**Exercise goal**
Convert the part of the listing that opens with the line containing "Screen dimensions: 363x322" and closes with the line containing "tap(1172, 15)" into a JSON list of strings, one string per line, leaving out blank lines.

--- Source records ---

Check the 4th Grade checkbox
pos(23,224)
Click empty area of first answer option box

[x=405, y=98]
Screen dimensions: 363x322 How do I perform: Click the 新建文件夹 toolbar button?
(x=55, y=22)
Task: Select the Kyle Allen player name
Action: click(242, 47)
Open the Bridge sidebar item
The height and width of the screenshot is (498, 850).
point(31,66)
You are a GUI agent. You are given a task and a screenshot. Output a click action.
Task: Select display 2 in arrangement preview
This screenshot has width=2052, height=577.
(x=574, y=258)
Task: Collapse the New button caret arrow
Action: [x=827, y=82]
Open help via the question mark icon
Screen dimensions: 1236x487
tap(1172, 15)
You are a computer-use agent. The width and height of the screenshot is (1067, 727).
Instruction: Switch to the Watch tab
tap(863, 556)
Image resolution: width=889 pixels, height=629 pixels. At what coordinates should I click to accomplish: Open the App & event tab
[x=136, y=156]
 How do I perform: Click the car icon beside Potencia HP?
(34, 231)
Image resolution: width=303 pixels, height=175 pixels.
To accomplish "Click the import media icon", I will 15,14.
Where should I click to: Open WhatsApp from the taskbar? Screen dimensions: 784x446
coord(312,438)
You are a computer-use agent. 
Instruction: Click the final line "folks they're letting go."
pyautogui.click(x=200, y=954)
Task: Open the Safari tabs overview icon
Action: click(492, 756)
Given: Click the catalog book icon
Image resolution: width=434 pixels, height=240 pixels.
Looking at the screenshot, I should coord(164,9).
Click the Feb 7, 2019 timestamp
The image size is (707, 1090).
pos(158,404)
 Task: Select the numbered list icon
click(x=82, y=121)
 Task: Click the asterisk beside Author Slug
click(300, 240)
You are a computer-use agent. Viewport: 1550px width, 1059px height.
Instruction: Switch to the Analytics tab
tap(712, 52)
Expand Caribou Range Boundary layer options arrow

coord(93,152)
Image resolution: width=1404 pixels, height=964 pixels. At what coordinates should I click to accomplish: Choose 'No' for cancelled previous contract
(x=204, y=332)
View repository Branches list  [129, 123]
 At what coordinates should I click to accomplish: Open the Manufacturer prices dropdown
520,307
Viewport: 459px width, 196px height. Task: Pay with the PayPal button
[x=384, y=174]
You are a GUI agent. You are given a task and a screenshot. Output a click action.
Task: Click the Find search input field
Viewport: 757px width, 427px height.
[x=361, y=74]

---

**Complete answer**
[
  "Screen dimensions: 363x322 How do I perform: Click the 新建文件夹 toolbar button?",
  "(x=55, y=22)",
  "Task: Select the Kyle Allen player name",
  "Action: click(242, 47)",
  "Open the Bridge sidebar item",
  "The height and width of the screenshot is (498, 850).",
  "point(31,66)",
  "You are a GUI agent. You are given a task and a screenshot. Output a click action.",
  "Task: Select display 2 in arrangement preview",
  "This screenshot has width=2052, height=577.",
  "(x=574, y=258)",
  "Task: Collapse the New button caret arrow",
  "Action: [x=827, y=82]",
  "Open help via the question mark icon",
  "Screen dimensions: 1236x487",
  "tap(1172, 15)"
]